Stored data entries
■ ■ ■ ■ ■
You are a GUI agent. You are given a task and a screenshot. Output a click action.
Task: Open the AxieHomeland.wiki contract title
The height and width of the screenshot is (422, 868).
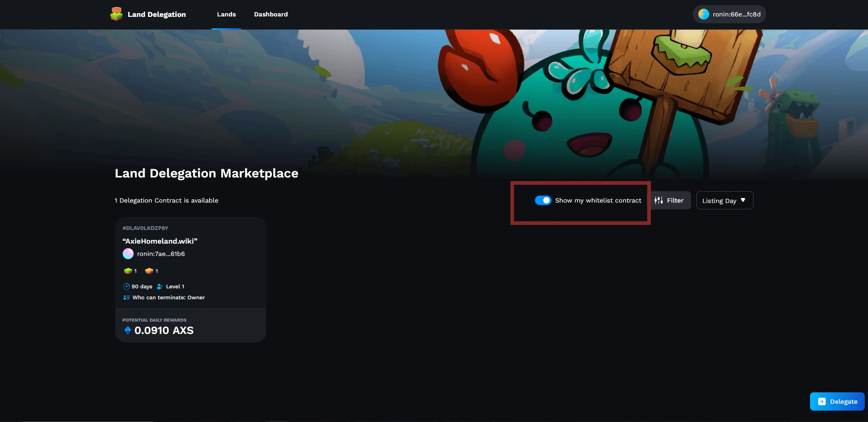pyautogui.click(x=160, y=241)
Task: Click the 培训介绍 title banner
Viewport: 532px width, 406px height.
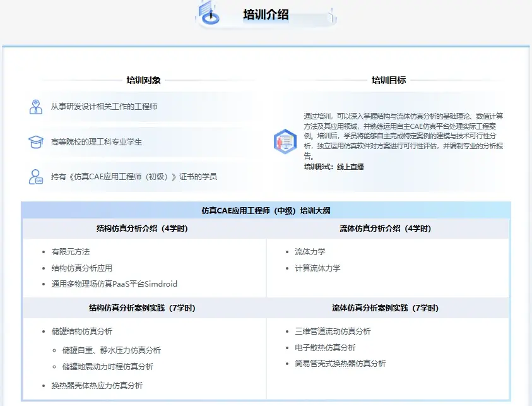Action: (266, 15)
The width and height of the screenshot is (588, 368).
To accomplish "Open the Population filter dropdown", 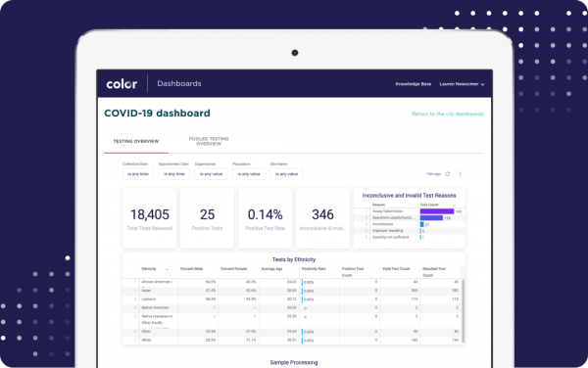I will point(249,174).
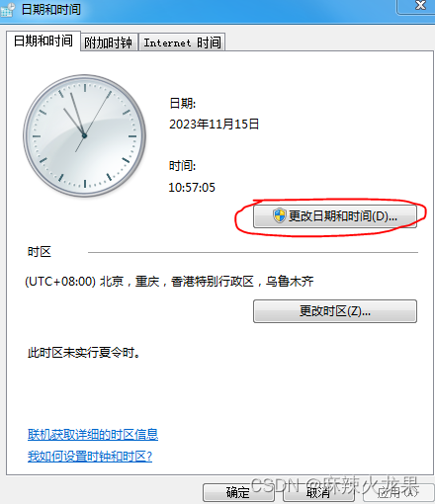Open the 联机获取详细的时区信息 link
Screen dimensions: 435x504
point(93,435)
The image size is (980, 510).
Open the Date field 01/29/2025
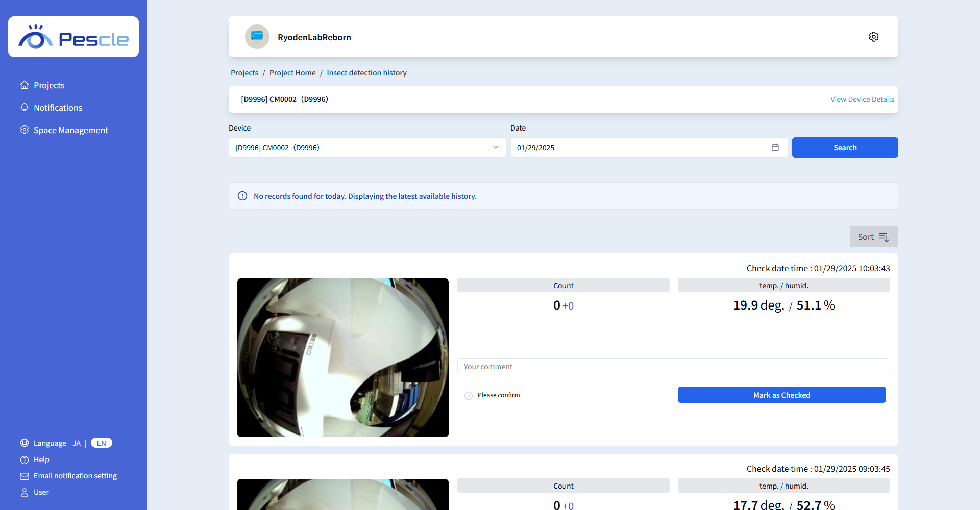[641, 148]
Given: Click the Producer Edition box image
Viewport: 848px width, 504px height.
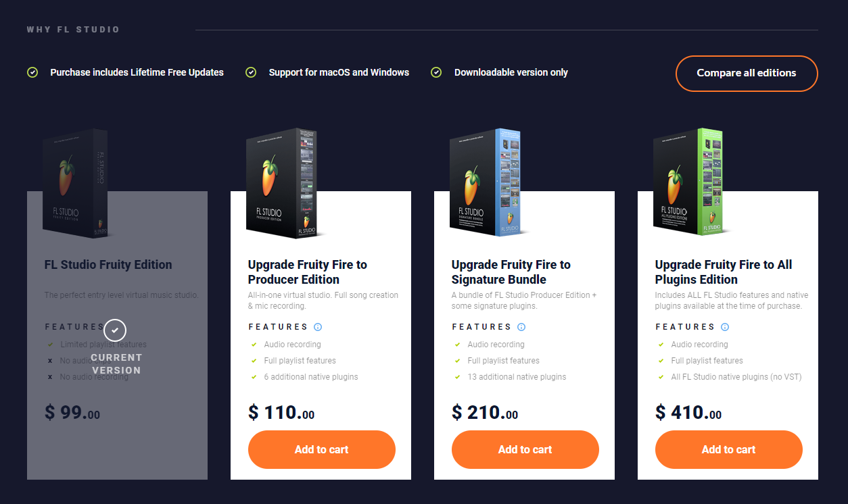Looking at the screenshot, I should (282, 183).
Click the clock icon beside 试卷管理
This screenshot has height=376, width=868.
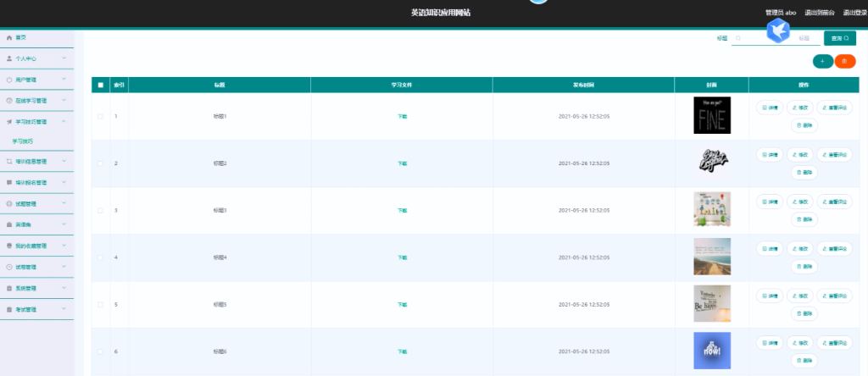click(x=8, y=267)
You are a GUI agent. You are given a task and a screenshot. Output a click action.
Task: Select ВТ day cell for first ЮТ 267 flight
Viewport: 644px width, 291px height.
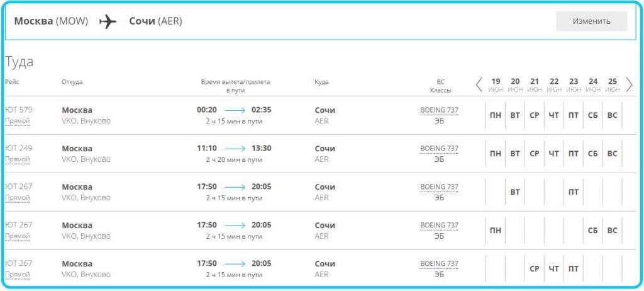click(x=515, y=192)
■ ■ ■ ■ ■
■ **Problem**: Restate, word for word, each line from the line containing "Viewport: 848px width, 504px height." through the end of the entries above; the pictures are not part of the copy.

■ **Solution for this exercise**:
Viewport: 848px width, 504px height.
Looking at the screenshot, I should (282, 183).
Click the clock icon beside 试卷管理
This screenshot has height=376, width=868.
click(x=8, y=267)
You are a GUI agent. You are given a task and a screenshot. Output a click action.
Task: Select ВТ day cell for first ЮТ 267 flight
Viewport: 644px width, 291px height.
click(x=515, y=192)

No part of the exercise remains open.